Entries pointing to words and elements
::::::

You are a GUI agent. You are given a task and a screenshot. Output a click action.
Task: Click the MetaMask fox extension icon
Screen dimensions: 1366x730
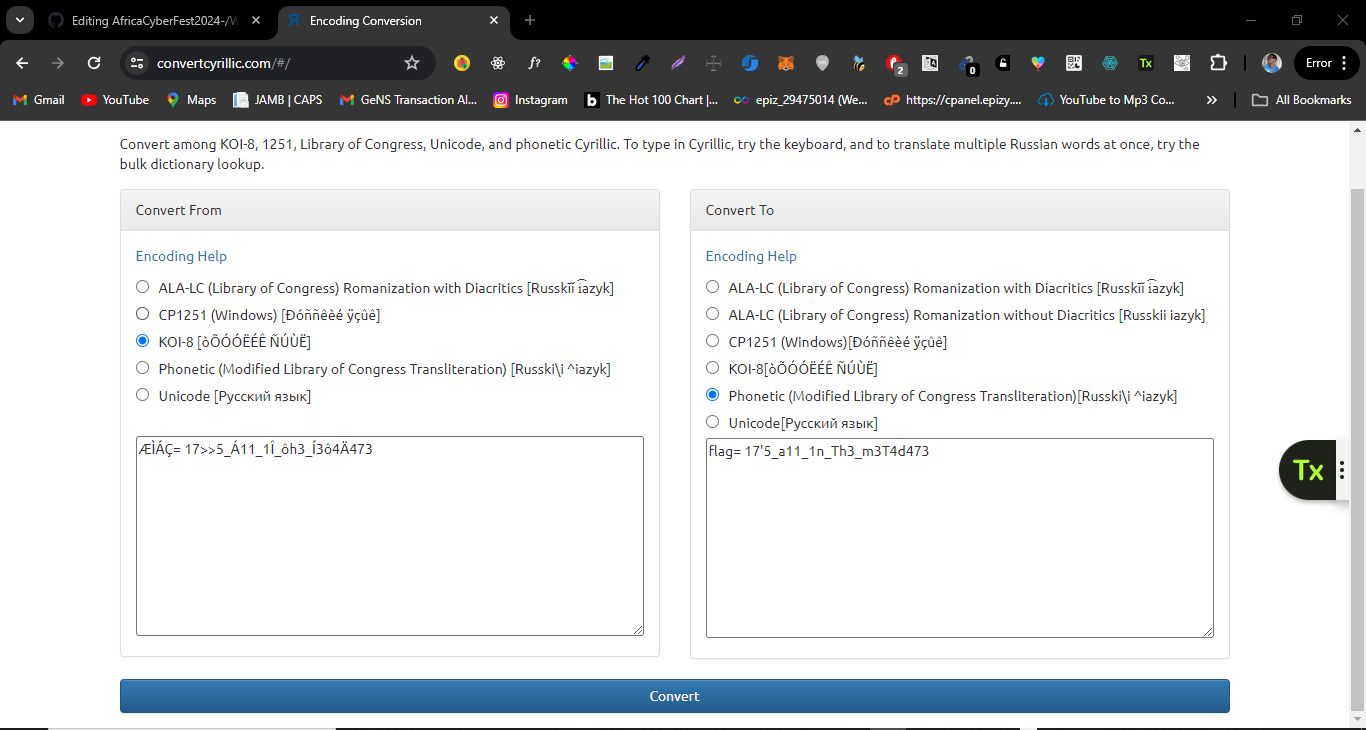coord(787,63)
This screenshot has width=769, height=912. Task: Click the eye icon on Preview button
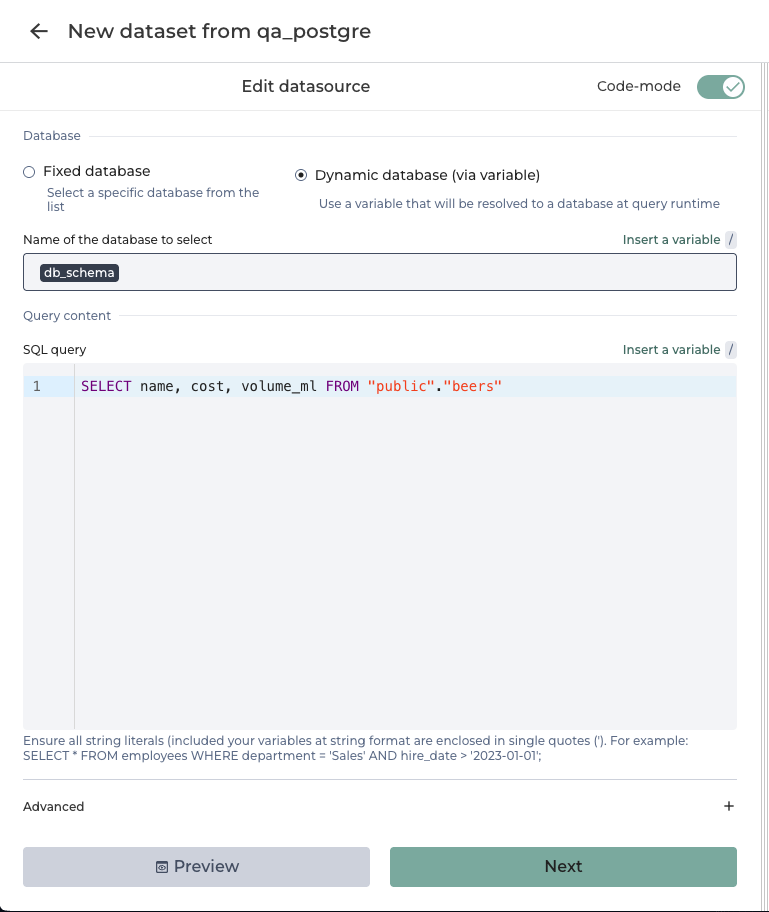coord(162,867)
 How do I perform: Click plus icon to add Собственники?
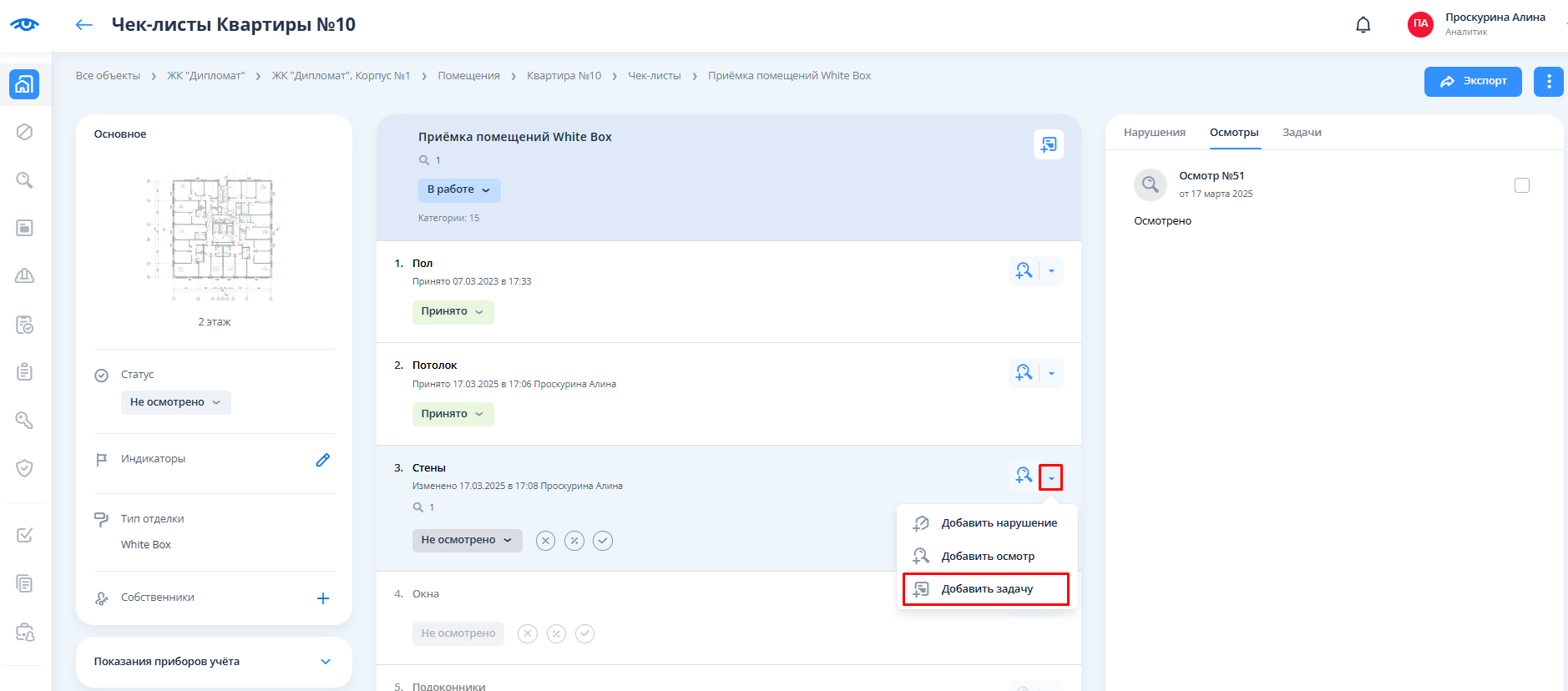(323, 598)
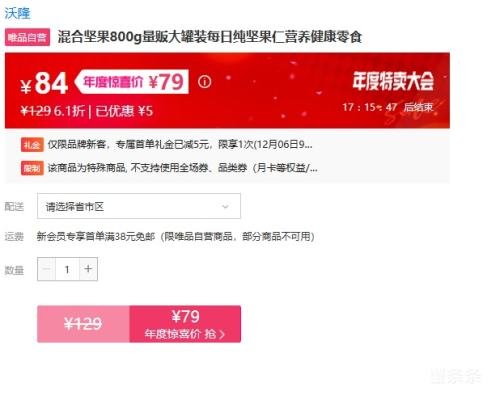Click the 限制 restriction tag icon
This screenshot has width=500, height=400.
[32, 168]
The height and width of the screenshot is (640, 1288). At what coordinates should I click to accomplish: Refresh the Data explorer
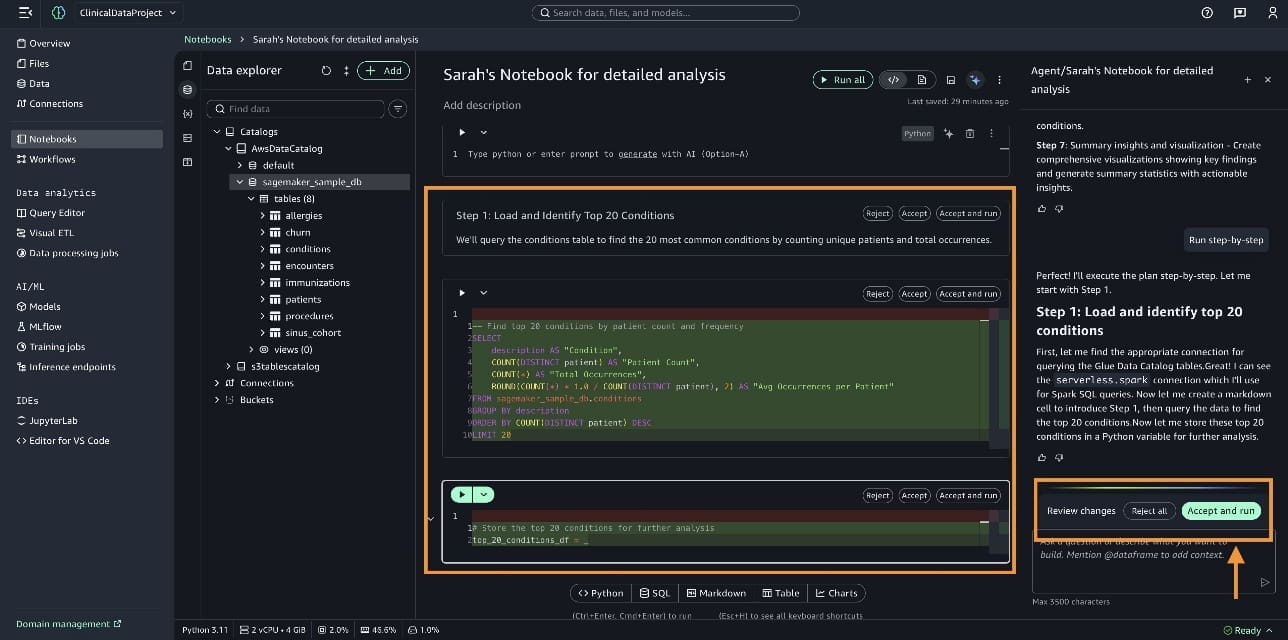pyautogui.click(x=326, y=71)
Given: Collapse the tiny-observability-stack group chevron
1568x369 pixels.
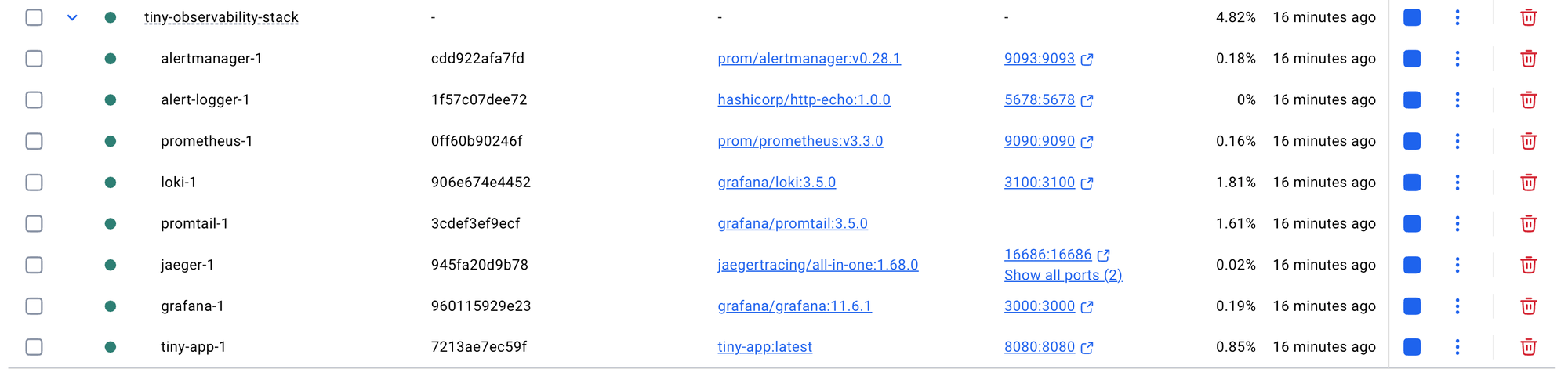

::::::

- _To do_
Turn the records into a two-column CSV with the columns "instruction" and "click", one row per request. Begin at the start of the records, stop after the line that contains "coord(162,867)", and leave the pictures out.

- _Task solution_
instruction,click
"You are a GUI agent. You are given a task and a screenshot. Output a click action. Task: Click the MetaMask fox extension icon Screen dimensions: 1366x730","coord(787,63)"
"This screenshot has width=769, height=912. Task: Click the eye icon on Preview button","coord(162,867)"